A occidente di Arkham le colline s’innalzano all’improvviso, tra valli e boschi profondi che non hanno mai conosciuto la scure: vi sono macchie strette e buie dove gli alberi si inerpicano in maniera fantastica e ruscelli che non hanno mai visto la luce del sole. Sui pendii più dolci sorgono antiche fattorie di pietra e tozzi cottage coperti di musco che meditano da secoli sui segreti del New England, al riparo di grandi costoni di roccia: si tratta, per la maggior parte, di costruzioni ormai disabitate, con grandi comignoli in rovina e i fianchi d’embrice pericolosamente gonfi sotto i tetti bassi a doppio spiovente.
La gente che ci abitava è andata via, e ai forestieri quei posti non piac-ciono: ci hanno provato i franco-canadesi, gli italiani e i polacchi, ma come sono venuti così se ne sono andati. Il motivo non è qualcosa che si veda, si senta o che si possa toccare, ma anzi, qualcosa che si immagina soltanto, È una regione che non fa bene all’immaginazione, e di notte non procura sonni tranquilli. (Il colore venuto dallo spazio – HPL Lovecraft)
Lessi questo racconto per la prima volta quando avevo 13 o 14 anni. Era inserito in una delle tante antologie dedicate al Solitario di Providence.
Mi affascinò e mi spaventò come poche altre volte mi era capitato in passato.
Rileggendo ora lo trovo ancora ottimo, con buona pace dei somari che si fingono esperti di critica letteraria e che affermano che Lovecraft scriveva in modo “noioso, pacchiano e ridondante”. Perché, si sa, è bello sparare contro i bersagli grossi.
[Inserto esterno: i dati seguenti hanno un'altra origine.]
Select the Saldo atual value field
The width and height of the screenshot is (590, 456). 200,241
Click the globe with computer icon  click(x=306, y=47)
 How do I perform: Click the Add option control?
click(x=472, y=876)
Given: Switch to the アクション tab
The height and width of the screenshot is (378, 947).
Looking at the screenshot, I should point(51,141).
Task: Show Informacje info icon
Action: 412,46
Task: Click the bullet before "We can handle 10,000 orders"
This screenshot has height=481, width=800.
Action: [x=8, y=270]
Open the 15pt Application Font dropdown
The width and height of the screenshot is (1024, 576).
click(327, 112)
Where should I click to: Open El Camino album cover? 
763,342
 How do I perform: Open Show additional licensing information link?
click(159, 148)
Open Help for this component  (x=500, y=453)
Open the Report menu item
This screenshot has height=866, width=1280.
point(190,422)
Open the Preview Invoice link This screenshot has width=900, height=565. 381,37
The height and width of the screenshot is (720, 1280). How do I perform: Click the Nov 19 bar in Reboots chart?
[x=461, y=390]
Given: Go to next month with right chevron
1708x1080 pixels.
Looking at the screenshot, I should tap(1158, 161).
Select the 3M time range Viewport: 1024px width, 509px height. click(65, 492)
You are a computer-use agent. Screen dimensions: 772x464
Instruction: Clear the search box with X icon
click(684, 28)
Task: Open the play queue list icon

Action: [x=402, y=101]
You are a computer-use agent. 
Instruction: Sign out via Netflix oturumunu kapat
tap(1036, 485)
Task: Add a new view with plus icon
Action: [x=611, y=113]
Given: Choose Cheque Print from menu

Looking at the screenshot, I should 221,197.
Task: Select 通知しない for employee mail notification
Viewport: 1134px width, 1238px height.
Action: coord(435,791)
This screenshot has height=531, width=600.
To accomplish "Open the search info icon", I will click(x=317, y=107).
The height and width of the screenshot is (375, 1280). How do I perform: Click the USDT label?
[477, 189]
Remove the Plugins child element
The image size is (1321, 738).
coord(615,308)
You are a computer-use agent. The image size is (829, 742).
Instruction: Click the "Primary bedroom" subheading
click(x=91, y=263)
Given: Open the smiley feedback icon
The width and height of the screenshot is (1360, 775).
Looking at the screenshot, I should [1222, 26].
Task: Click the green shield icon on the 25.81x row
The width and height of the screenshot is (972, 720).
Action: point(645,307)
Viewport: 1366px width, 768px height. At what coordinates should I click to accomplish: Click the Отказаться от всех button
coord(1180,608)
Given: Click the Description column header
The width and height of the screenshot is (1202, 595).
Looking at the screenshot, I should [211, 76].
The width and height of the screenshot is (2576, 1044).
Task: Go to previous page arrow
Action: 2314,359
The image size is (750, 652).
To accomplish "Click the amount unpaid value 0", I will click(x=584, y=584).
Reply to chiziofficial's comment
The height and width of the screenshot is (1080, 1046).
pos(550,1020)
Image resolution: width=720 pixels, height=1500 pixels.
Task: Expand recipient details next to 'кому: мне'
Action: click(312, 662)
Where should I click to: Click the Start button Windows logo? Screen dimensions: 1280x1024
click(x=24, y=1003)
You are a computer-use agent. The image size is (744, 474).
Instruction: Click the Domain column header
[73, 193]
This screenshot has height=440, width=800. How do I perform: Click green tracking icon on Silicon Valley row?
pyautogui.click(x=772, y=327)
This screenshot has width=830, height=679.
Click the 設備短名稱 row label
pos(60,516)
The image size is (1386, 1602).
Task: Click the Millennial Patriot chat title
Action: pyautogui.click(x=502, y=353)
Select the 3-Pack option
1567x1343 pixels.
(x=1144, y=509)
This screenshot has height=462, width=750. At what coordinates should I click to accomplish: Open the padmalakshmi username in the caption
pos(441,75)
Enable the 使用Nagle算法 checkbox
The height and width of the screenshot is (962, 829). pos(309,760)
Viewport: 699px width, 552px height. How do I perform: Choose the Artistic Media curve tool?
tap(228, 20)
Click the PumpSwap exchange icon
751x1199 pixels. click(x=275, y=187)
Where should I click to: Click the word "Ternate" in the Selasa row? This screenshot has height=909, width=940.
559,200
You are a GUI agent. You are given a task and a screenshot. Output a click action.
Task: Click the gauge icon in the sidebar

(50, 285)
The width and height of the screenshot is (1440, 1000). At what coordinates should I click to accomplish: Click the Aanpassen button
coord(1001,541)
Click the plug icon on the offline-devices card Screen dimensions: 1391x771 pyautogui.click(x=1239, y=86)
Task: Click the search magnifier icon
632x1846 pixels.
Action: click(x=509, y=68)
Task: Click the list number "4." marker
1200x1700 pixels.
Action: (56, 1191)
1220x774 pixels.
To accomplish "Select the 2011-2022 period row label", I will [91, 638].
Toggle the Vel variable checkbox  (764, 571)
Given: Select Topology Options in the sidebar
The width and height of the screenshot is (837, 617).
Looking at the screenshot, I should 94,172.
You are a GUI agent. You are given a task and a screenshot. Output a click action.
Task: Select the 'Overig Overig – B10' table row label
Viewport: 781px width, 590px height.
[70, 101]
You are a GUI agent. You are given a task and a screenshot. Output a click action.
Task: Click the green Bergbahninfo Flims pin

The Colour out of space funziona così bene che in molti lo hanno omaggiato, mentre altri ne hanno colto le peculiarità ambientali, al netto della creatura aliena insediatasi nelle campagne del New England.
Uno dei migliori adattamenti moderni che mi sia capitato di leggere è italiano: il numero 37 di Dampyr, intitolato Il fiume dell’orrore.
Wikipedia mi avverte poi che il racconto in questione gode di ben quattro adattamenti cinematografici:
– La morte dall’occhio di cristallo (Die, Monster, Die!, 1965) di Daniel Heller
– La fattoria maledetta (The Curse, 1987) di David Keith
– Colour from the Dark (2008) di Ivan Zuccon
– Die Farbe (2010) di Huan Vu
Io ho visto soltanto il primo, trovando godibile (soprattutto grazie alla presenza di Boris Karloff), ma non all’altezza del racconto, che reputo essere uno dei migliori esempi di narrativa fanta-horror di sempre.
Se non l’avete mai letto fatevi un favore e recuperatelo.